Cardiopulmonary resuscitation by bystanders with chest compression only (SOS-KANTO): an observational study.



Mouth-to-mouth ventilation is a barrier to bystanders doing cardiopulmonary resuscitation (CPR), but few clinical studies have investigated the efficacy of bystander resuscitation by chest compressions without mouth-to-mouth ventilation (cardiac-only resuscitation).


We did a prospective, multicentre, observational study of patients who had out-of-hospital cardiac arrest. On arrival at the scene, paramedics assessed the technique of bystander resuscitation. The primary endpoint was favourable neurological outcome 30 days after cardiac arrest.

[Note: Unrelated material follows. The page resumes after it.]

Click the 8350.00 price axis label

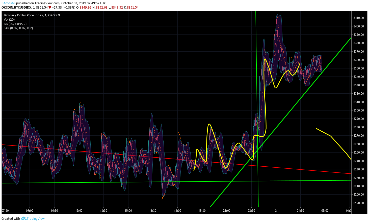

4068 adult patients who had out-of-hospital cardiac arrest witnessed by bystanders were included; 439 (11%) received cardiac-only resuscitation from bystanders, 712 (18%) conventional CPR, and 2917 (72%) received no bystander CPR. Any resuscitation attempt was associated with a higher proportion having favourable neurological outcomes than no resuscitation (5.0%vs 2.2%, p<0.0001). Cardiac-only resuscitation resulted in a higher proportion of patients with favourable neurological outcomes than conventional CPR in patients with apnoea (6.2%vs 3.1%; p=0.0195), with shockable rhythm (19.4%vs 11.2%, p=0.041), and with resuscitation that started within 4 min of arrest (10.1%vs 5.1%, p=0.0221). However, there was no evidence for any benefit from the addition of mouth-to-mouth ventilation in any subgroup. The adjusted odds ratio for a favourable neurological outcome after cardiac-only resuscitation was 2.2 (95% CI 1.2-4.2) in patients who received any resuscitation from bystanders.


Cardiac-only resuscitation by bystanders is the preferable approach to resuscitation for adult patients with witnessed out-of-hospital cardiac arrest, especially those with apnoea, shockable rhythm, or short periods of untreated arrest.